START PROVIDED ENTRIES

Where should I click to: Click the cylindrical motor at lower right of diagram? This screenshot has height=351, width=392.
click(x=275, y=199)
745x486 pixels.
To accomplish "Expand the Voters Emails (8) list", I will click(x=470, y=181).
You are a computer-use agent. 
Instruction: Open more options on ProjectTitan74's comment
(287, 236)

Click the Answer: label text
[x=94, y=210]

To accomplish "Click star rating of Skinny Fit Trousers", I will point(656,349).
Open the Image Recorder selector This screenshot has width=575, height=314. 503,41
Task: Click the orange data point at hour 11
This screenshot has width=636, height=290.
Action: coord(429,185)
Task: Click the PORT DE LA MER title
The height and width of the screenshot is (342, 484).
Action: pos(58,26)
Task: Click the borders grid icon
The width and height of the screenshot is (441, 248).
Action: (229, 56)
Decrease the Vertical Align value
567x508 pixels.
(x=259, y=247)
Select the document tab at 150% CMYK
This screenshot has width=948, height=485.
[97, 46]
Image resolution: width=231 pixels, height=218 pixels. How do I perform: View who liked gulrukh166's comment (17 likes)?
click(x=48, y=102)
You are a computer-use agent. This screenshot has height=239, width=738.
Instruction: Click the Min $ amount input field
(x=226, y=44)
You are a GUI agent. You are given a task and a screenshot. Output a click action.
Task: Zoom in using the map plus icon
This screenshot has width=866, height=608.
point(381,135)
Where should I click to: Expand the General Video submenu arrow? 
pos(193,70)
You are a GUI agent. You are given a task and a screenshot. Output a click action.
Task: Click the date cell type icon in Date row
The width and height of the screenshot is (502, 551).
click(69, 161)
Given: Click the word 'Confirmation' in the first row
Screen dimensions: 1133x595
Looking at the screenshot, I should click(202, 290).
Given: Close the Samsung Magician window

END PROVIDED ENTRIES

Copy the entries above exactly, but only from the line holding "You are a computer-use agent. This" through the line holding "Task: Click the date", both included.

You are a computer-use agent. This screenshot has height=239, width=738.
Instruction: Click the Min $ amount input field
(x=226, y=44)
You are a GUI agent. You are given a task and a screenshot. Output a click action.
Task: Zoom in using the map plus icon
This screenshot has width=866, height=608.
point(381,135)
Where should I click to: Expand the General Video submenu arrow? 
pos(193,70)
You are a GUI agent. You are given a task and a screenshot. Output a click action.
Task: Click the date cell type icon in Date row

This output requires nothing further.